Investors tried and failed earlier this month to lift gold prices to a fresh record high and even the risk of a U.S. debt default has been unable to keep prices for the precious metal above the key $2,000 level. Gold, however, still has a good chance to reach an all-time high before the year is done.
The market uncertainty brought about by the wrangling in Congress over raising the U.S. debt ceiling, mentions of a potential technical default as soon as June 1, and even a warning of a potential U.S. credit rating downgrade by Fitch, “while clearly gold positive, failed to become a true catalyst for gold prices from these levels,” said Imaru Casanova, portfolio manager, gold and precious metals, at VanEck. “The market expects a deal to be reached” on the debt ceiling.
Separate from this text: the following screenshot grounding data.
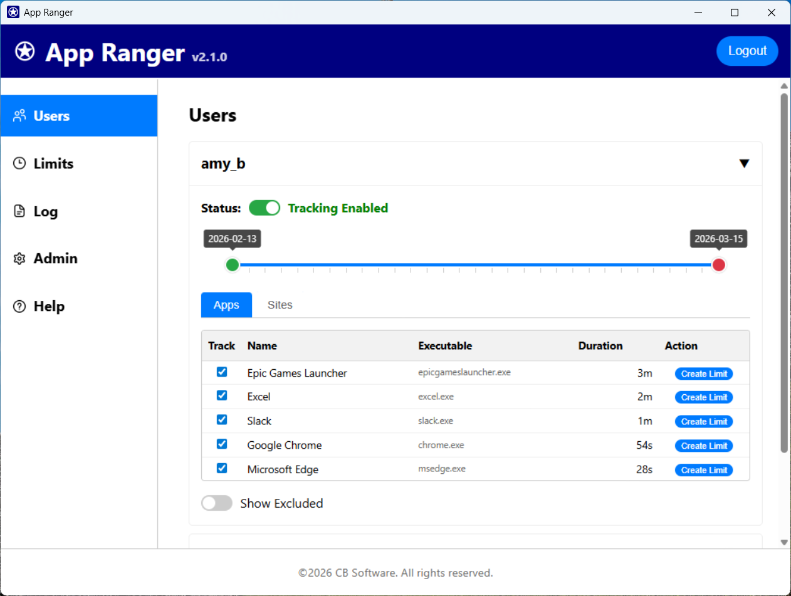Create a limit for Google Chrome

[704, 446]
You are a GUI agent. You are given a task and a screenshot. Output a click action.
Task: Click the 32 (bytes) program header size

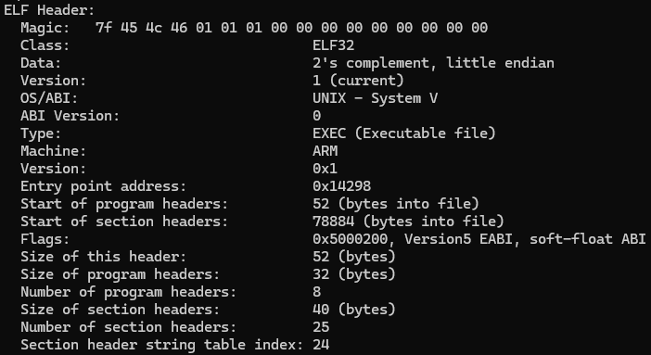click(x=354, y=274)
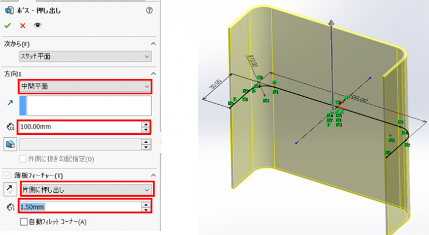Cancel the boss-extrude with red X
The image size is (429, 235).
pos(23,25)
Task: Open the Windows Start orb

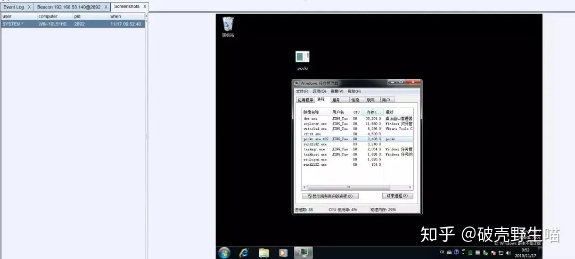Action: click(224, 253)
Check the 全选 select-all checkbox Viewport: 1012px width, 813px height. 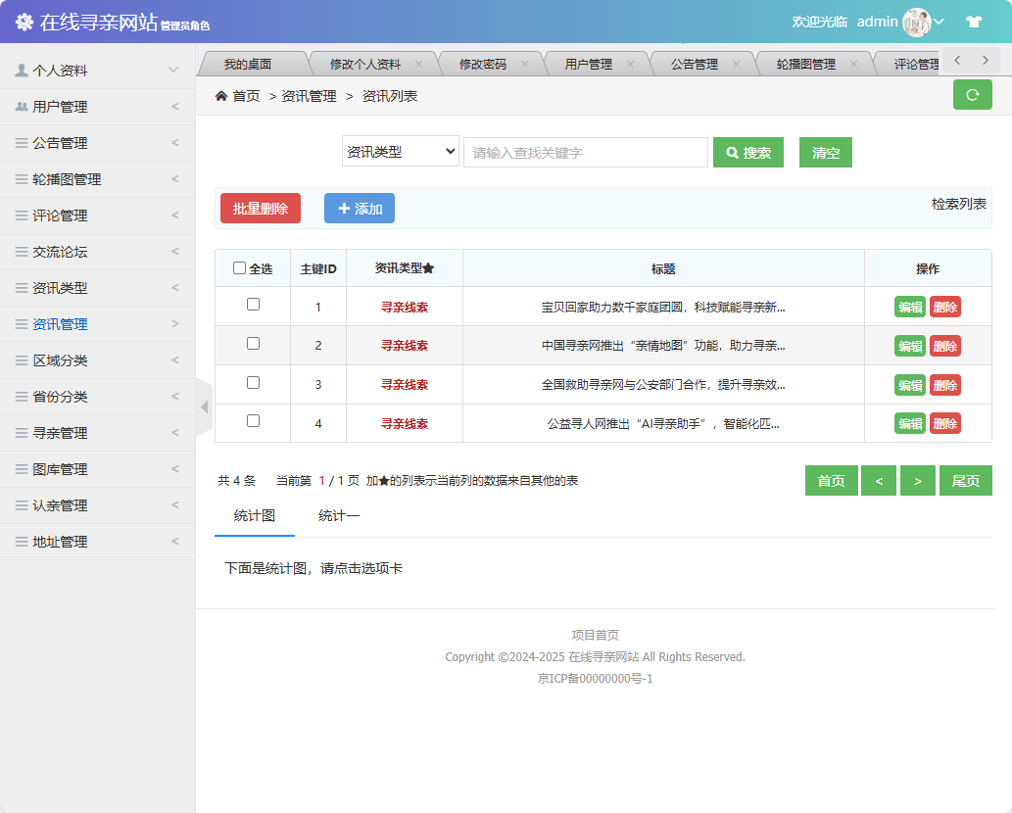(240, 268)
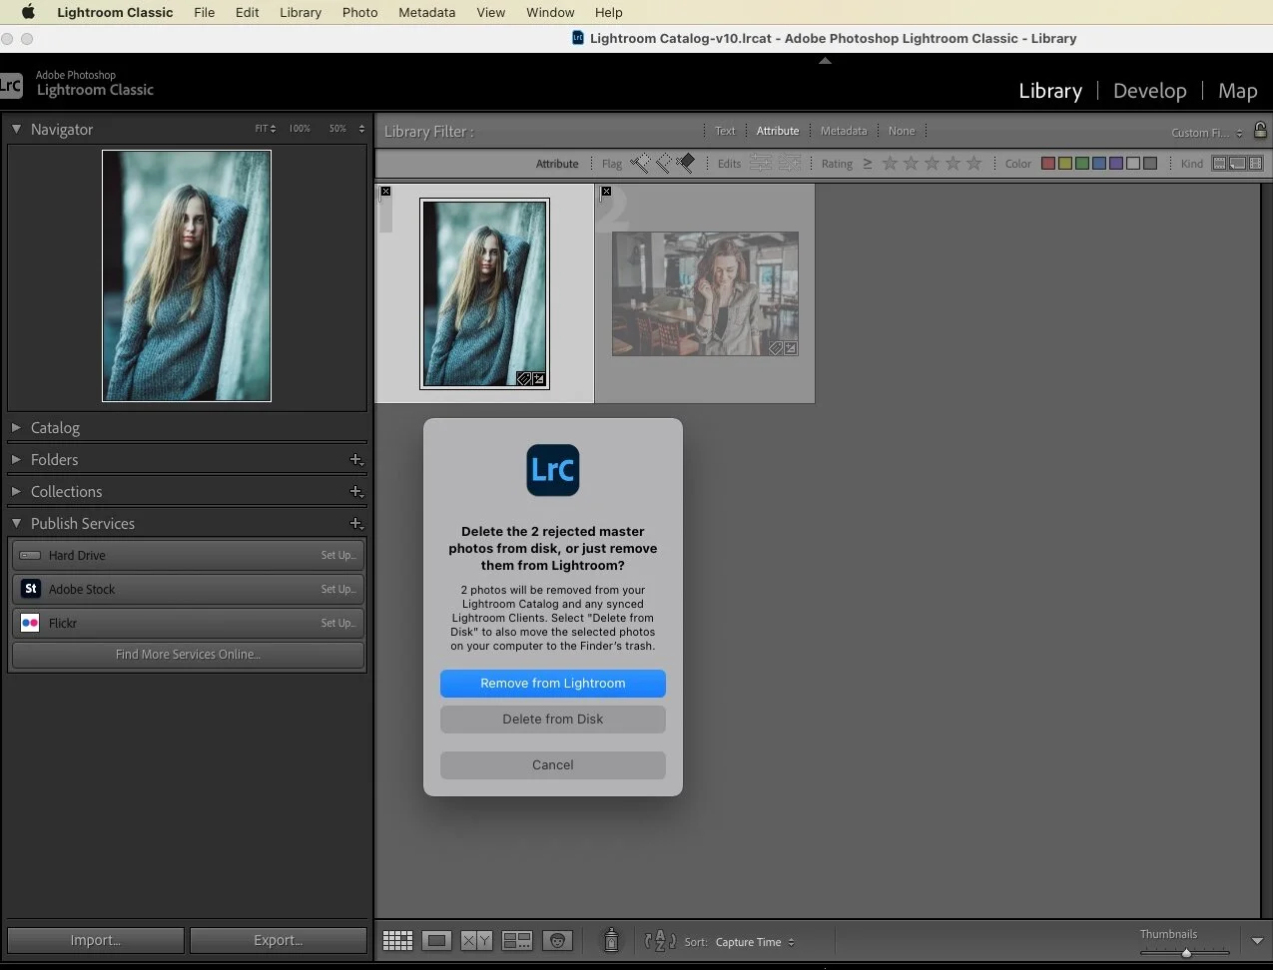
Task: Select the Painter spray can tool
Action: click(x=611, y=940)
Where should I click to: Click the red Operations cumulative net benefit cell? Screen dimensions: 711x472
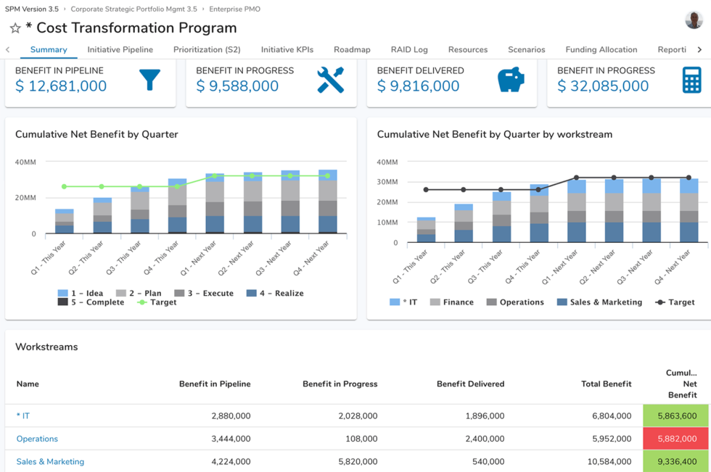point(676,439)
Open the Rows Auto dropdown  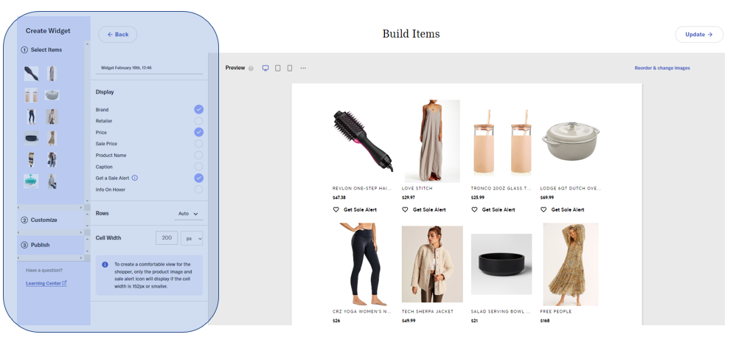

Read: Here are 3 key things to know about markets and the debt-ceiling fight as Memorial Day weekend approaches Gold futures
made a run toward fresh record highs in early May, settling as high as $2,055.70 an ounce on May 4, the second highest on record and highest for a most-active contract since Aug. 6, 2020 when when prices finished at a record high of $2,069.40, according to Dow Jones Market Data. Prices have settled below the key $2,000 mark for the nine consecutive sessions as of Friday. The precious metal has actually been “flirting” with the $2,000 level for over a decade now, said George Milling-Stanley, chief gold strategist at State Street Global Advisors. It started in 2011, “the last time political wrangling over the debt ceiling was a significant issue,” with prices coming close to $2,000 in September of that year, he told MarketWatch. Gold surpassed that key level in 2020 and again earlier this year. Read Gold at $2,000: Why it took so long for the precious metal to solidly breach that key level Given that gold prices have been flirting with a new high above $2,000 for more than a decade, the belief that any price above that key level was the right level to take profits “became firmly entrenched in the minds of investors and speculators,” said Milling-Stanley, offering a long-term reason why gold has so far failed to reach a new record high. Short term, gold hasn’t successfully reached a fresh high because the markets “suddenly came to the conclusion that there would be a favorable outcome to the debt-ceiling debate and the U.S. would not default on its debt.” Even so, Milling-Stanley believes the “economic and political situation, coupled with some favorable developments in gold demand seem likely to propel prices back above that level” this year. Read: Why gold prices hitting a record-h …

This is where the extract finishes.